━━━ Given records

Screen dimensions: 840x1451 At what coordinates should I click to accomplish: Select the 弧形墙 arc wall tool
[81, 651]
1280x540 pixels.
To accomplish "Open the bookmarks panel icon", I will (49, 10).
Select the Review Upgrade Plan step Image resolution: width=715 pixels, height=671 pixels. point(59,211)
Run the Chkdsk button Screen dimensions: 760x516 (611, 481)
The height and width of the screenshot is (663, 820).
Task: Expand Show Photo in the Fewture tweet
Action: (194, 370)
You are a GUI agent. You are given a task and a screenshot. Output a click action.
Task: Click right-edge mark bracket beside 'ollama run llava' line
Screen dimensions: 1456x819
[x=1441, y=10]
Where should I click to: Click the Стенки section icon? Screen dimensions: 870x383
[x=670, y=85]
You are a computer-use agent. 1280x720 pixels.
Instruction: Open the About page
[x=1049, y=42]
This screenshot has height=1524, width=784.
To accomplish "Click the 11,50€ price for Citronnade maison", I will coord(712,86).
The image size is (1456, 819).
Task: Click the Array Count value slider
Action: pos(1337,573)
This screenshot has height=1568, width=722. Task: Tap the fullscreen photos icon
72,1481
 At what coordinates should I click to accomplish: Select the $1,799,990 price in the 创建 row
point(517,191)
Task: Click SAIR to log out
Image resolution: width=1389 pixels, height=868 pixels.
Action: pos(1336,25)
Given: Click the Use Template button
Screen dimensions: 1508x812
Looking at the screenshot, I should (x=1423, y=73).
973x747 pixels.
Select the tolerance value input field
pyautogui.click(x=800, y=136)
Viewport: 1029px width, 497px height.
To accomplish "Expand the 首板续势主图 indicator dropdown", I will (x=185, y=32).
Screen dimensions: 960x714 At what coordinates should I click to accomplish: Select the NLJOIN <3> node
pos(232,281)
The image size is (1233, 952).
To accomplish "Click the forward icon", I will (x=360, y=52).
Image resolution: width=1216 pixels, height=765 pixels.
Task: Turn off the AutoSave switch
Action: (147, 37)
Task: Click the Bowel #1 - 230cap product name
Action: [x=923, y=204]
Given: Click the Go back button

━━━━━━

> [Exercise details]
Write out only the lines that run from the line containing "Instruction: Open the About page" through the line containing "Viewport: 1029px width, 497px height.", both included, exactly as they appear above.

> [Completed task]
Instruction: Open the About page
[x=1049, y=42]
This screenshot has height=1524, width=784.
To accomplish "Click the 11,50€ price for Citronnade maison", I will coord(712,86).
The image size is (1456, 819).
Task: Click the Array Count value slider
Action: pos(1337,573)
This screenshot has height=1568, width=722. Task: Tap the fullscreen photos icon
72,1481
 At what coordinates should I click to accomplish: Select the $1,799,990 price in the 创建 row
point(517,191)
Task: Click SAIR to log out
Image resolution: width=1389 pixels, height=868 pixels.
Action: pos(1336,25)
Given: Click the Use Template button
Screen dimensions: 1508x812
Looking at the screenshot, I should (x=1423, y=73).
973x747 pixels.
Select the tolerance value input field
pyautogui.click(x=800, y=136)
Viewport: 1029px width, 497px height.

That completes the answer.